**SOURCE EXTRACT:**
################

Considering all of this, Lamis writes about how the decline of Democrats and the rise of republicans should be seen in multifaceted ways. On the one hand, the GOP’s rise was an inevitable result of their opposing party’s fall— the “flip side” of the equation. On the other hand, Republicans had long been maintaining a party structure that would enable them to pounce when the time came. Making this even more complex was the “New Democrat,” politicians like Bill Clinton, who sought to bring the old party of segregation into modern times through accommodation of and compromise with black voters. Likewise, Lamis points out, “The number of African Americans in Congress from the South more than tripled in the 1992 election.” These trends occurred simultaneously, but to varying degrees in the different states, in state and local offices across the region. The results of these trends are still seen today. Of course, I know in 2024 what Lamis did not in 1999, but I had to notice the current relevance in his paragraphs on the creation of Alabama’s black-majority District Seven and Republicans’ countercharges of “racial gerrymandering.”  I also couldn’t ignore the ongoing struggles over healthcare when Lamis writes about later-President Clinton’s efforts to reform that system, which led his GOP opponents, including Newt Gingrich, to brand him a “big government liberal.” Finally, following the example set by Strom Thurmond, there comes the “rash of party switching at various levels, almost all in one direction: Democrat to Republican.” Here, Lamis once again highlights my home state of Alabama for his prime examples.

################

Records for finding items shown on the page:
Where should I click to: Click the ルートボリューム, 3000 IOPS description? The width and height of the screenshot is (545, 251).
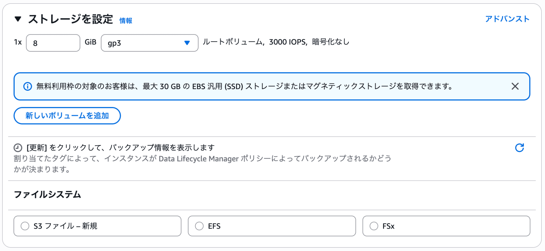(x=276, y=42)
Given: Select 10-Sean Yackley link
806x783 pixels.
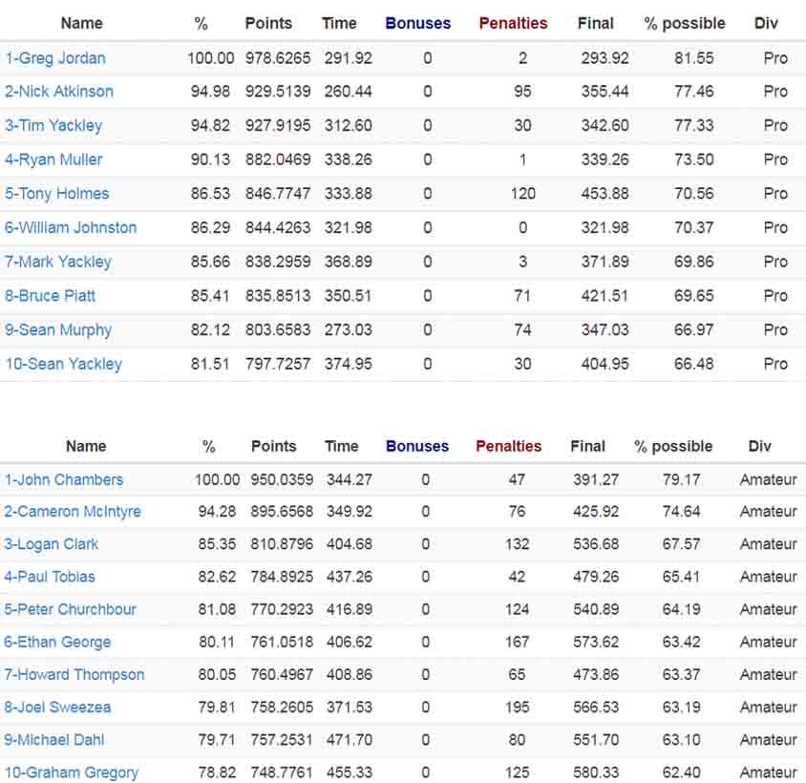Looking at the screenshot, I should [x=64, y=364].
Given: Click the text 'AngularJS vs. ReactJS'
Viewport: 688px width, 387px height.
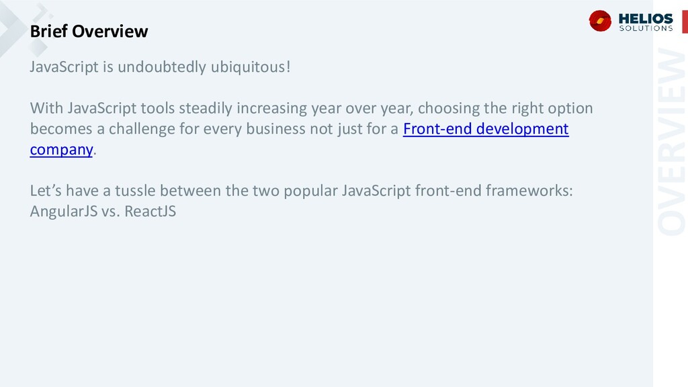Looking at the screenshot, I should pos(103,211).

################

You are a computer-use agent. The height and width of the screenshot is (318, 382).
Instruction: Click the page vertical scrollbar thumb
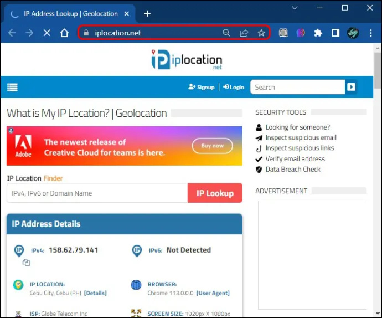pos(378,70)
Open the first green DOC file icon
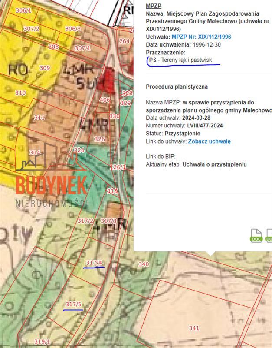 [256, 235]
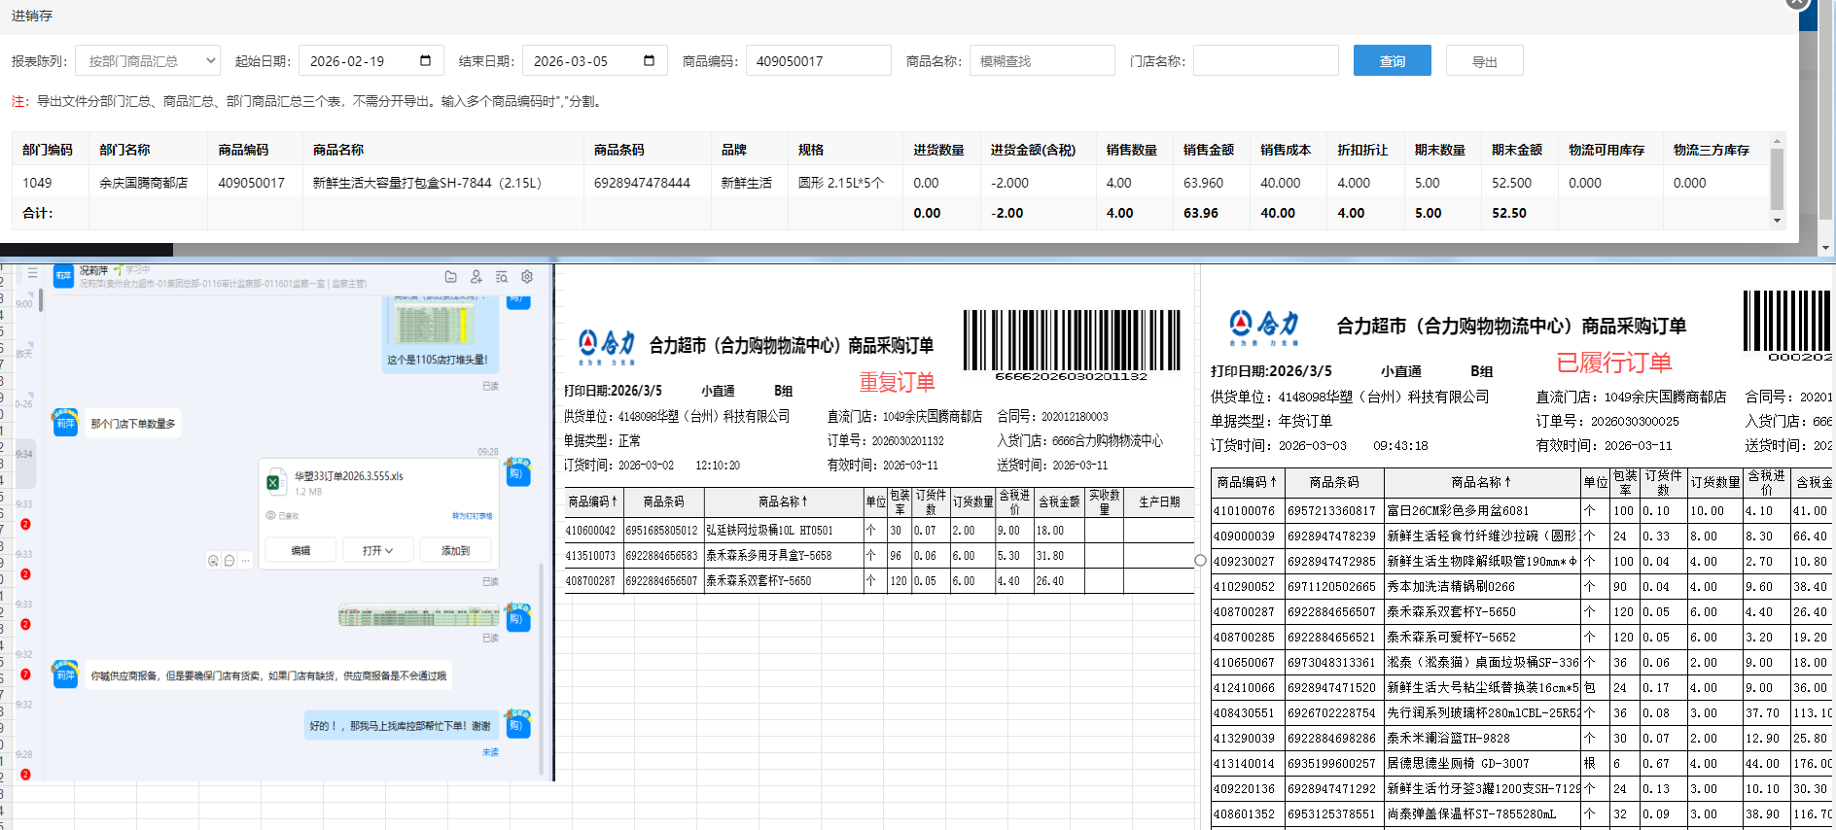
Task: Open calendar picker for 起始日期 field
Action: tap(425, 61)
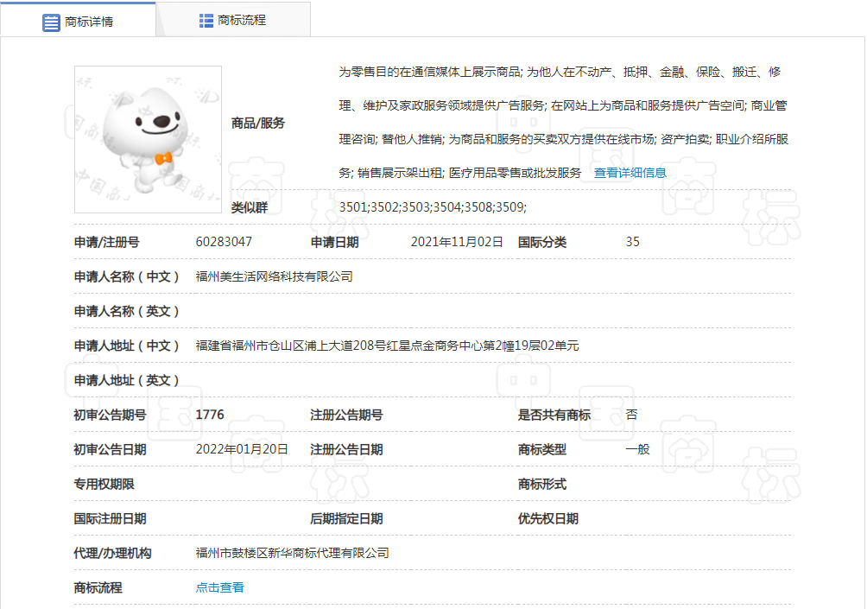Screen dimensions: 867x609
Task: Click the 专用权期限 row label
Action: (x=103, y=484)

################

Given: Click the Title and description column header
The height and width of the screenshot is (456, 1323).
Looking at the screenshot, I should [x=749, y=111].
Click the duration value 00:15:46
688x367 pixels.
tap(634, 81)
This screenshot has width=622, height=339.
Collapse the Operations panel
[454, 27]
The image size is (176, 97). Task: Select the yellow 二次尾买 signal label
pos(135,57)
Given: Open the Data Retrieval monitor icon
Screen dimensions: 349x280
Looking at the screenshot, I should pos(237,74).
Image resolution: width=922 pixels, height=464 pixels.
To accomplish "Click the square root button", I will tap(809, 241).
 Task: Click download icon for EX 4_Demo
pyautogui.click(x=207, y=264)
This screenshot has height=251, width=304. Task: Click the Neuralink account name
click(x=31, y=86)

################

**TASK PROMPT:**
Translate this sentence from the passage on Southern party politics into Spanish: "On the other hand, Republicans had long been maintaining a party structure that would enable them to pounce when the time came." The items aren't used for anything here.

**COMPLETE ANSWER:**
Por otro lado, los republicanos llevaban mucho tiempo manteniendo una estructura de partido que les permitiría lanzarse al ataque cuando llegara el momento.